Spacecraft properties
- Bus: I-3K Bus
- Manufacturer: ISRO Satellite Centre Space Applications Centre
- Launch mass: 4,700 kg (10,400 lb)

Start of mission
- Launch date: 18 November 2024, 18:30 UTC
- Rocket: Falcon 9 Block 5
- Launch site: Cape Canaveral, SLC‑40
- Contractor: SpaceX

Orbital parameters
- Reference system: Geocentric
- Regime: Geostationary
- Slot: 68° East

Transponders
- Band: Ku band

= GSAT-20 =

Indian communications satellite

GSAT-20 (also known as GSAT-N2) is a communication satellite developed by ISRO and launched by a SpaceX Falcon 9. The GSAT-20 satellite is funded, owned and operated by New Space India Limited.
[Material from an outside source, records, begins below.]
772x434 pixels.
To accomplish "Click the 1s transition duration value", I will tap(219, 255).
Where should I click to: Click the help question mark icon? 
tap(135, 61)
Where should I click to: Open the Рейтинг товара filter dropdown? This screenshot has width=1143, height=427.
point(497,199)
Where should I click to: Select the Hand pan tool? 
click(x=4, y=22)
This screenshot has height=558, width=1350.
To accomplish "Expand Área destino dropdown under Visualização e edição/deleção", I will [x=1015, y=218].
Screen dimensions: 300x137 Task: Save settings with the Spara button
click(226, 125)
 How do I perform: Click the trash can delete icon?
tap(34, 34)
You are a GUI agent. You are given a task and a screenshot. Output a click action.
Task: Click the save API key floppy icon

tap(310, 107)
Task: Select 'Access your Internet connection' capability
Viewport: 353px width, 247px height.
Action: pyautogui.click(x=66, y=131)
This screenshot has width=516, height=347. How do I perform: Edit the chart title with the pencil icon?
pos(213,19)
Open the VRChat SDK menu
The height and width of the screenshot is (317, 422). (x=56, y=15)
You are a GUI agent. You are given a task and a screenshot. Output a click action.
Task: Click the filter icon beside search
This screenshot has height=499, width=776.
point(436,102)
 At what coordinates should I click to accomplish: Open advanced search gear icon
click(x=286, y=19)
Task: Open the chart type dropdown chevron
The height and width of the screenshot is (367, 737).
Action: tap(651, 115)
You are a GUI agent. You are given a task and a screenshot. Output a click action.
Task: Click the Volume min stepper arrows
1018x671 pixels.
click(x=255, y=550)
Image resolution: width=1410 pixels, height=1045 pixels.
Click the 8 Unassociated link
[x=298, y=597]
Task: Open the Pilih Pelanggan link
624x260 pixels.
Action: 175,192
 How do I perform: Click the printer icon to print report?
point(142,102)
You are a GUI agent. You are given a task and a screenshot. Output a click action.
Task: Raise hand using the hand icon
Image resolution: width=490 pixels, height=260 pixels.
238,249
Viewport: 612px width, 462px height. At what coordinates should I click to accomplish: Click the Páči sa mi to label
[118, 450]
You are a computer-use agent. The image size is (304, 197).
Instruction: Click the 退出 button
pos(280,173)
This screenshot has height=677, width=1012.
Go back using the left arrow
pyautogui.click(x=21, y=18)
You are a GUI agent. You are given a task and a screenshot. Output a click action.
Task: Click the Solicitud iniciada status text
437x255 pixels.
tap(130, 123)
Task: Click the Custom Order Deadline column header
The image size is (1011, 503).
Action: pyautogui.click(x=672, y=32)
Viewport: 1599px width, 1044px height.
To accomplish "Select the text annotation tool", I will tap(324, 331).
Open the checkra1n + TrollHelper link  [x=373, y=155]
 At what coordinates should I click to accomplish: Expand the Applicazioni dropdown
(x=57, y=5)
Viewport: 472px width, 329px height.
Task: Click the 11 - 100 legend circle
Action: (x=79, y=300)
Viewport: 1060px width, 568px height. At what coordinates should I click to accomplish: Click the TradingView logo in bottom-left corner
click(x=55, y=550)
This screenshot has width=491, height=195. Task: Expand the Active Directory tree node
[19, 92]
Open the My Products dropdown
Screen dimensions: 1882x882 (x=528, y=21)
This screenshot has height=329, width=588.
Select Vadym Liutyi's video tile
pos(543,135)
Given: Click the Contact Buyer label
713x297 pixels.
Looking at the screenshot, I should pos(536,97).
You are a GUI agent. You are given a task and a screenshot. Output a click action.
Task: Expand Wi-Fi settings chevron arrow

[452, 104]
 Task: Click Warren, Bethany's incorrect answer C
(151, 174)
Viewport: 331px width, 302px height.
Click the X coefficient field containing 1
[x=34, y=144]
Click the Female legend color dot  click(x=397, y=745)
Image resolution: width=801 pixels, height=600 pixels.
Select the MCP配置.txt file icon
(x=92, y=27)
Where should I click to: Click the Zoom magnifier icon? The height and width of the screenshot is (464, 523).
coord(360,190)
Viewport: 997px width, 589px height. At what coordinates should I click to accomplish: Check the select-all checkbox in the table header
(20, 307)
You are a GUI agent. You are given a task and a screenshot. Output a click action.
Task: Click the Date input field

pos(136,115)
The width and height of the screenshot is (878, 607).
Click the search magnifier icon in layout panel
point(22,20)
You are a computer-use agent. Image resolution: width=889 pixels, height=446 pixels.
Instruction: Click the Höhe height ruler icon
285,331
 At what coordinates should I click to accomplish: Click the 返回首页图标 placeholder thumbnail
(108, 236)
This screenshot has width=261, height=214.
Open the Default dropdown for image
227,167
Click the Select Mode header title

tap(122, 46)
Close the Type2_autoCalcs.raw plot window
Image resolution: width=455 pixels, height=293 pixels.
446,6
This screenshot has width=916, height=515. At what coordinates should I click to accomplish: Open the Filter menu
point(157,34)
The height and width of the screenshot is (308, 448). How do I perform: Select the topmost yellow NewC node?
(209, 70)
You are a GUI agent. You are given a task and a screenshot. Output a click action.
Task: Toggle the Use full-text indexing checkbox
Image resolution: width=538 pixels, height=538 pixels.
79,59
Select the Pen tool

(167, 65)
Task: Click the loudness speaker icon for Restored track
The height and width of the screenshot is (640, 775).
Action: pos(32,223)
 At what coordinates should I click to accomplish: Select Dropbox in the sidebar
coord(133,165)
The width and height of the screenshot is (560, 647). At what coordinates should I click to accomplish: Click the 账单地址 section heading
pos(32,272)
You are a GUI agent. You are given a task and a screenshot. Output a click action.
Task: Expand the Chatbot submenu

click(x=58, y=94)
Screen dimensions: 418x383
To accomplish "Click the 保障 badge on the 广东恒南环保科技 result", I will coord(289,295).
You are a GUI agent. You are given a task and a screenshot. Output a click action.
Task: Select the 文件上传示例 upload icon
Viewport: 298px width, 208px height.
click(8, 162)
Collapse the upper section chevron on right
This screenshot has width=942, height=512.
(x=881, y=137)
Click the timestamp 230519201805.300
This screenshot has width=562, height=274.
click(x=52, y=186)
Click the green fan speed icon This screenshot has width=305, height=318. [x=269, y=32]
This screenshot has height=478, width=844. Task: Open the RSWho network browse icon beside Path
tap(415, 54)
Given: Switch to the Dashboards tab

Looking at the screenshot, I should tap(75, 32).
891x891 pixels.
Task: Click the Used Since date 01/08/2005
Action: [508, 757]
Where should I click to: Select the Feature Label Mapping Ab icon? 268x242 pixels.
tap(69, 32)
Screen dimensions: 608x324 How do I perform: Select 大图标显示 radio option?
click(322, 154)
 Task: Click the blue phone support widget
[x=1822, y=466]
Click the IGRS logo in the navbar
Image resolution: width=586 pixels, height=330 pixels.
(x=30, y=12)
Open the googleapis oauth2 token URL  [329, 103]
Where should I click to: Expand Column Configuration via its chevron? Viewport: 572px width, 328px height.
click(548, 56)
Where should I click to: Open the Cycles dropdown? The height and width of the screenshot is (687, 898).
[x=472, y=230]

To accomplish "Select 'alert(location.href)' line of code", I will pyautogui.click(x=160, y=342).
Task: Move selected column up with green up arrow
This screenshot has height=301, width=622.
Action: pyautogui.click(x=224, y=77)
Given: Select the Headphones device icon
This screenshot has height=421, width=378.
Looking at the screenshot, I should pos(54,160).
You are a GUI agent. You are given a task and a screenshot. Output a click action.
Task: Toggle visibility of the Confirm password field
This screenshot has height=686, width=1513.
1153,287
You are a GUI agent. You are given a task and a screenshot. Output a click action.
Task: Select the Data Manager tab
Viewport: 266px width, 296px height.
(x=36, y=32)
The entire capacity onboard GSAT-N2 satellite was leased to Dish TV. GSAT-20 is a continuation of GSAT series of communication satellites. The satellite is intended to add data transmission capacity to the communication infrastructure required by Smart Cities Mission of India.

==Payload==
The satellite features a Ka-band high-throughput communications payload with 70 Gbit/s throughput utilizing 40 beams offering HTS capacity of nearly 48 Gbit/s. Each beam has 2 polarisations, effectively making them 80 beams.

==Launch==
The satellite was initially expected to be launched in 2024 on an LVM 3, but shifted to Falcon 9 due to the satellite being 700 kg overweight for a successful launch on indigenous platforms.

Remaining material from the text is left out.